The Debtors further ratify and consent to the filing of any
financing statement by the Bank which may have been filed prior to
the date hereof. The Debtors will keep the Collateral free at all
times from any and all Liens other than Permitted Liens. The
Debtors will not, without the prior written consent of the Bank,
sell, lease, license, transfer, assign or otherwise dispose, or
permit or suffer to be sold, leased, licensed, transferred,
assigned or otherwise disposed, any of the Collateral, except for,
prior to an Event of Default only (notwithstanding any other
agreement), any assets permitted to be sold, leased, licensed,
transferred, assigned or otherwise disposed under the Loan
Agreement. The Bank or its attorneys may at any and all reasonable
times inspect the Collateral and for such purpose upon reasonable
notice to the Debtors may enter upon any and all premises where the
Collateral is or might be kept or located, subject to any
limitations, if any, in the Loan Agreement.
3.2 Names; Locations . Each Debtor represents and warrants that
Schedule 2 sets forth the following for each Debtor: (a) the
jurisdiction in which each Debtor is located for purposes of
Sections 9-301 and 9-307 of the UCC; (b) the address of each
Debtor's chief executive office; (c) each location a secured party
would have filed a UCC financing statement to perfect a security
interest in equipment, inventory and general intangibles owned by
each Debtor in the past five years; (d) each trade name or other
name (other than its name set forth on the signature page hereto)
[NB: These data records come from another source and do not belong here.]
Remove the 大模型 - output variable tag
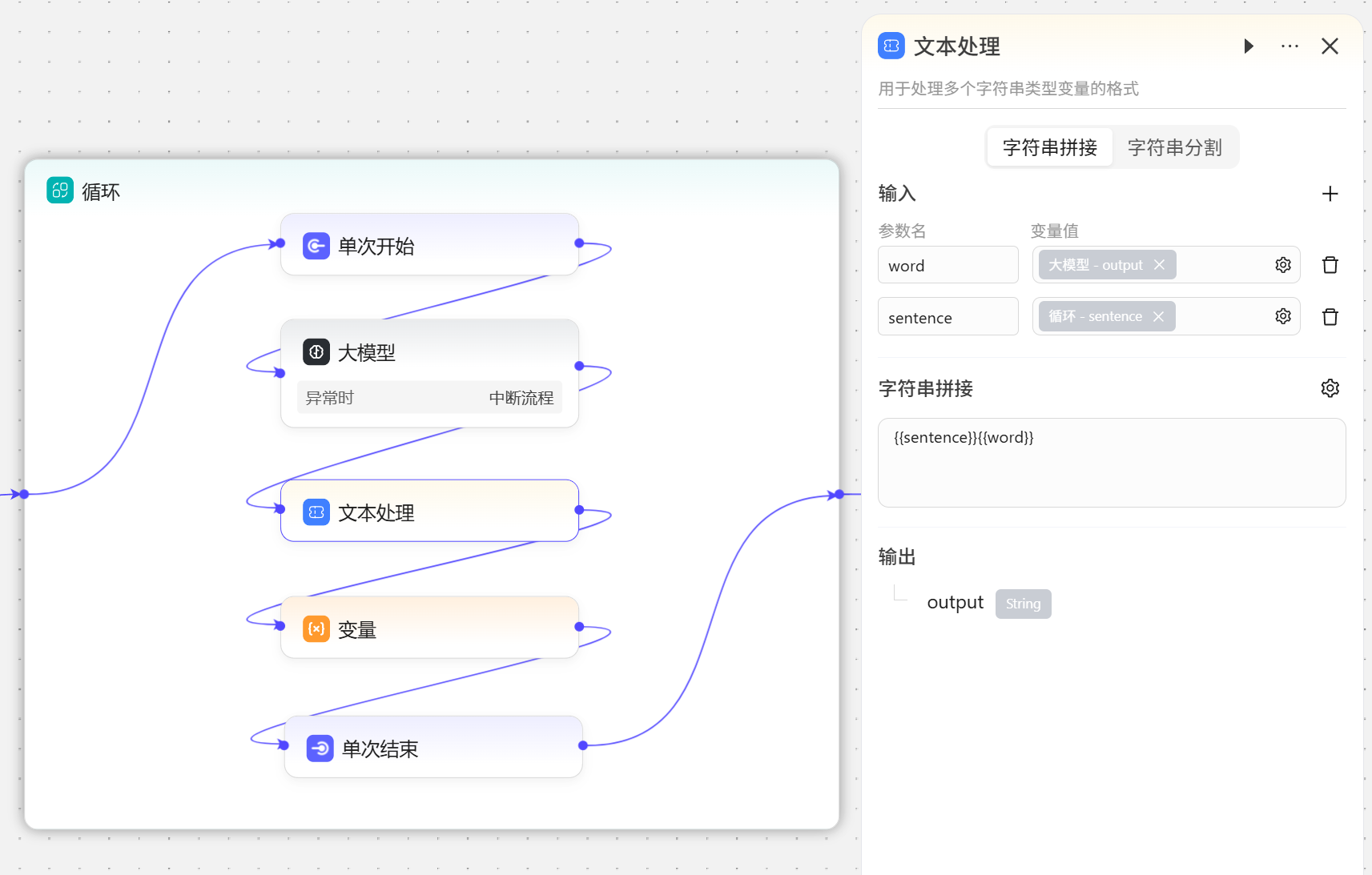The height and width of the screenshot is (875, 1372). 1159,265
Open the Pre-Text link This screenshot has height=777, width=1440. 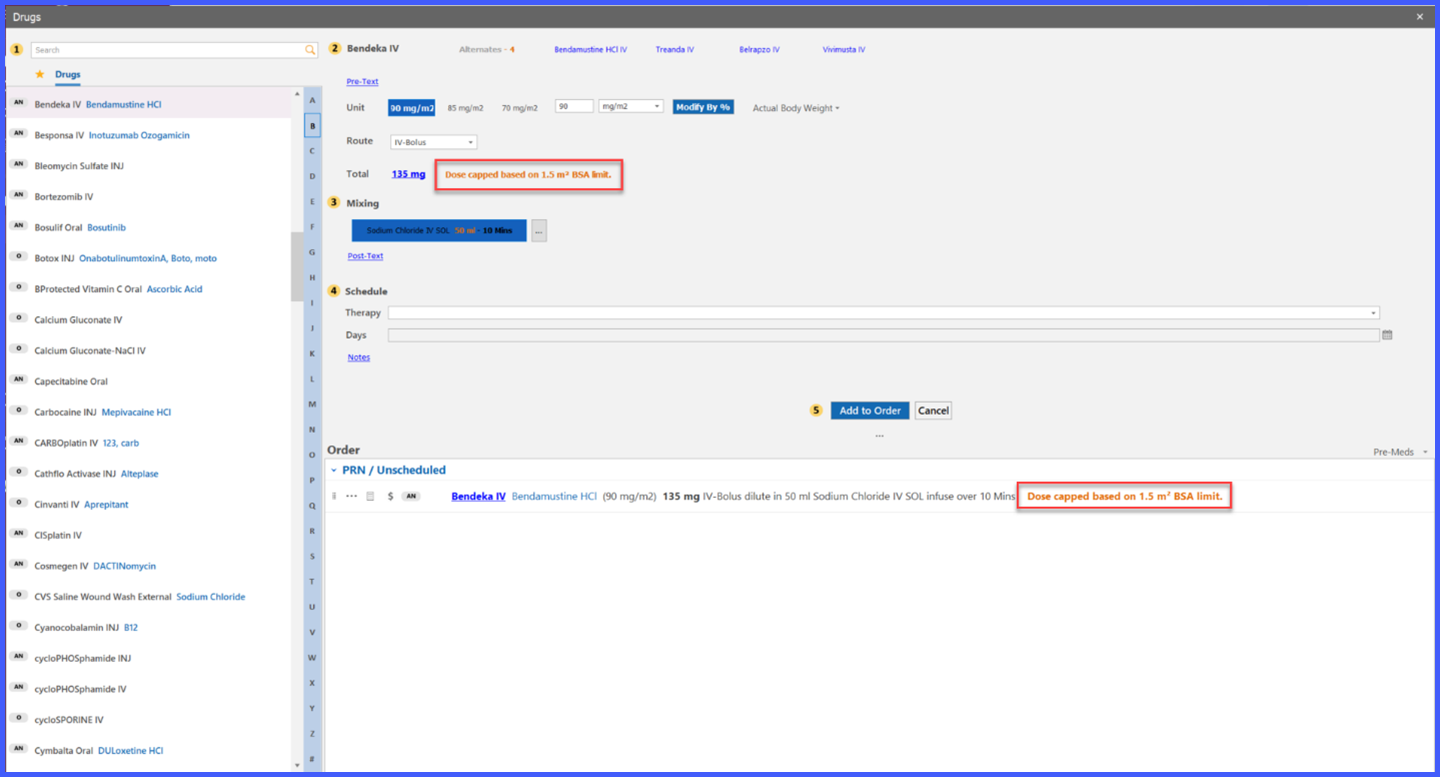point(362,82)
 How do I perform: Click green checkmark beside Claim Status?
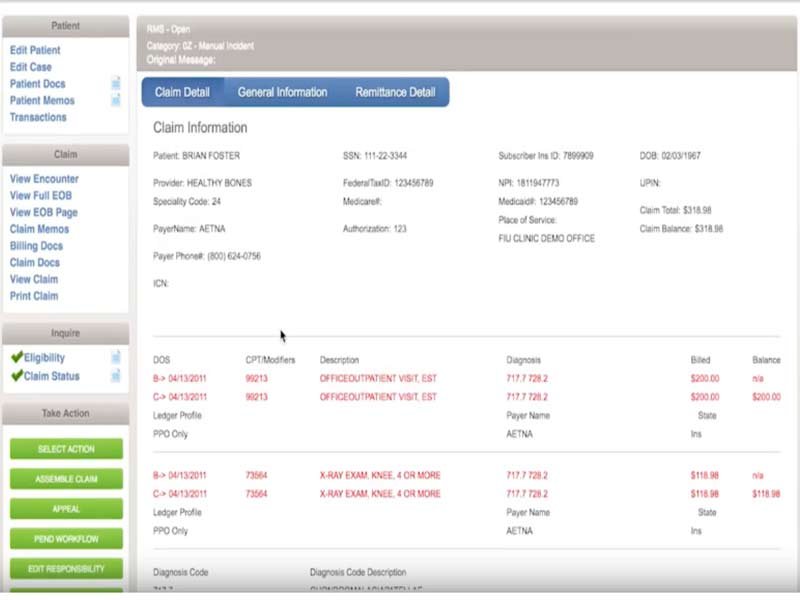pyautogui.click(x=16, y=376)
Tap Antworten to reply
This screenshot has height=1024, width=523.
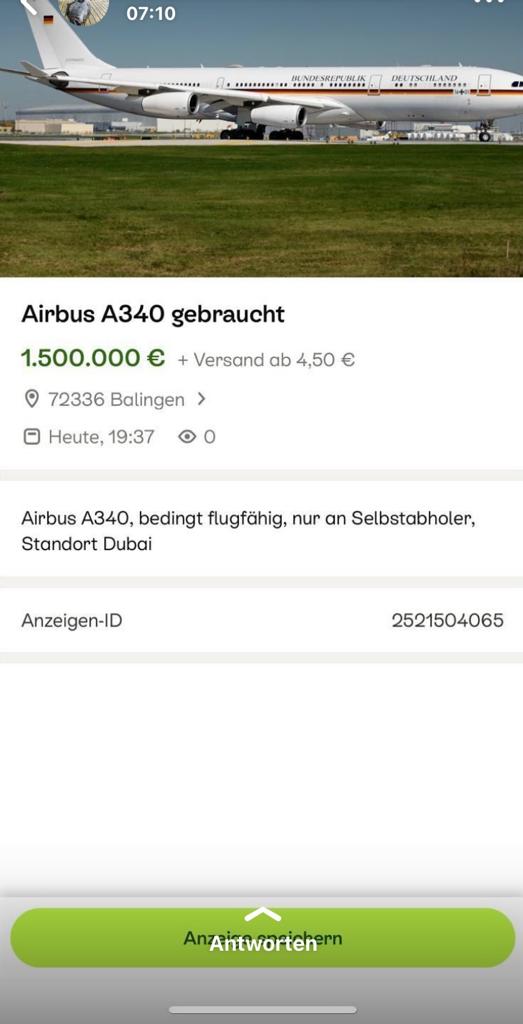click(x=262, y=943)
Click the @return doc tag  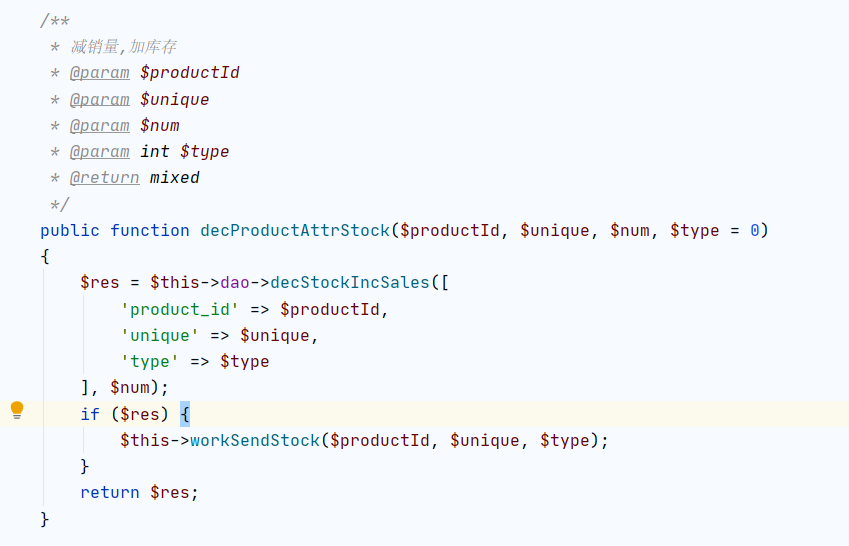click(104, 178)
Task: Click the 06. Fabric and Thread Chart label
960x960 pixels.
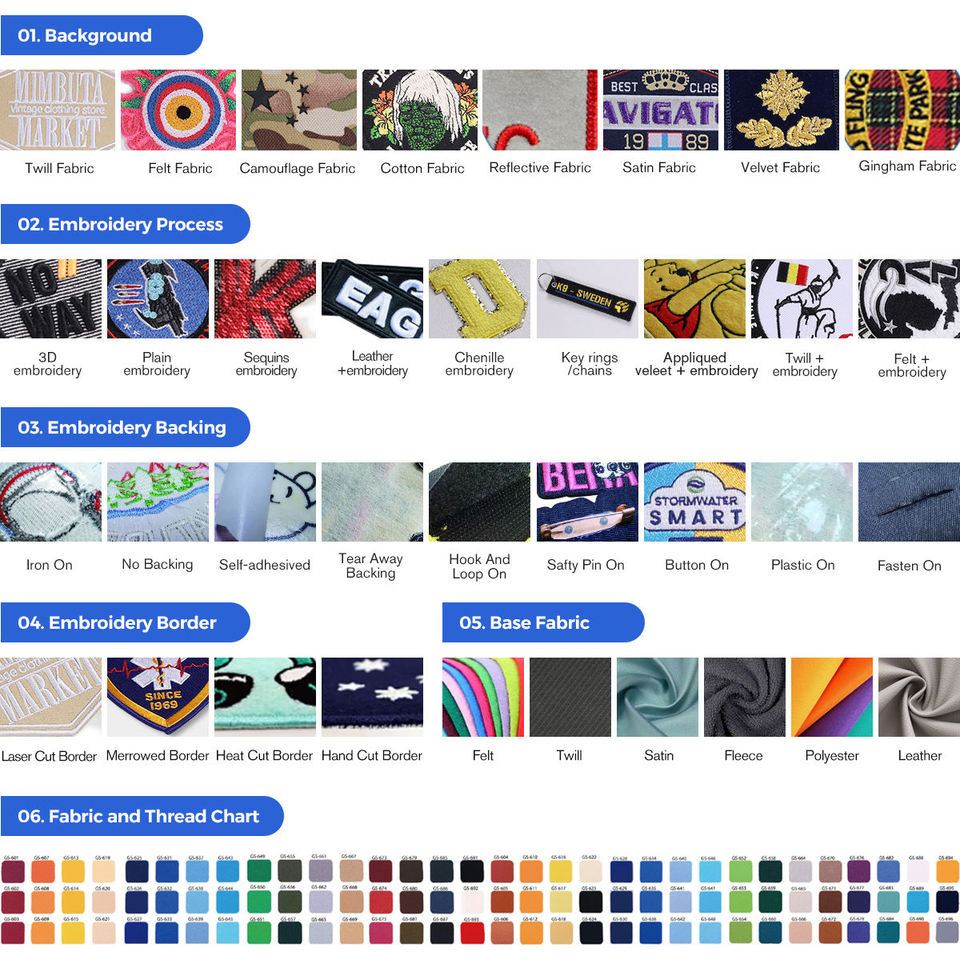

used by each Debtor; and (e) each Debtor’s federal taxpayer
identification number (and, during the four months preceding the
date hereof, such Debtor has not had any other federal taxpayer
identification number) and state organizational number. During the
past four months preceding the date hereof, no Debtor has been
known by any legal name different from the one set forth on the
signature page hereto, nor has such Debtor been the subject of any
merger or other corporate reorganization during the past five
years. The name set forth on the signature page is the true and
correct name of such Debtor. No Debtor will change its name or
place of incorporation or organization or federal taxpayer
identification number except upon 30 days’ prior written
notice to the Bank.
3.3 Insurance . The Debtors shall keep the tangible
Collateral insured at all times against loss by theft, fire and
other casualties. Said insurance shall be issued by a company rated
A or better by Best and shall be in amounts sufficient to protect
the Bank against any and all loss or damage to the Collateral. The
policy or policies which evidence said insurance shall be delivered
to the Bank upon request, shall contain a lender loss payable
clause in favor of the Bank, shall name the Bank as an additional
insured, as its interest may appear, shall not permit amendment,
cancellation or termination without giving the Bank at least 30
days prior written notice thereof, and shall otherwise be in form
and substance satisfactory to the Bank. Reimbursement under any
liability insurance maintained by the Debtors pursuant to this
Section 3.3 may be paid directly to the person who shall have
incurred liability covered by such insurance. In the case of any
loss to tangible Collateral, the proceeds shall be paid and used as
follows:
(a) if there is any Event of Default (whether
before or after any event which caused any reimbursement under any
insurance) has occurred and is continuing, such reimbursement shall
be paid to the Bank for application to the Secured
Liabilities.
(b) if no Event of Default (whether before or after
any event which caused any reimbursement under any insurance) has
occurred and is continuing and such reimbursement is less than
$250,000, the Debtors may use the proceeds of such insurance solely
to repair or replace the property damaged, provided that if such
repair or replacement cannot be accomplished within 180 days after
such reimbursement amount is received or if the reimbursement
amount is greater than $250,000, the proceeds of such insurance
shall be paid to the Bank for application to the Secured
Liabilities; and, provided, further, if the amount of such
reimbursement is greater than $100,000, upon the request of the
Bank, such insurance proceeds that are allowed to be used to repair
or replace hereunder may be held by the Bank in a cash collateral
account, and disbursed by the Bank as and when needed to pay for
such allowed replacements and repairs (or applied to the Secured
Obligations if Event of Default occurs).
The Debtors
hereby appoint the Bank or any employee or agent of the Bank as
Debtors' attorney-in-fact, which appointment is coupled with an
interest and irrevocable, and, if such insurance claims or proceeds
are required to be paid to the Bank, authorize the Bank or any
employee or agent of the Bank, on behalf of the Debtors, to adjust
and compromise any loss under said insurance and to endorse any
check or draft payable to the Debtors in connection with returned
or unearned premiums on said insurance or the proceeds of said
insurance, and any amount so collected may be applied toward
satisfaction of the Secured Liabilities, provided, however, that
the Bank shall not be required hereunder so to act.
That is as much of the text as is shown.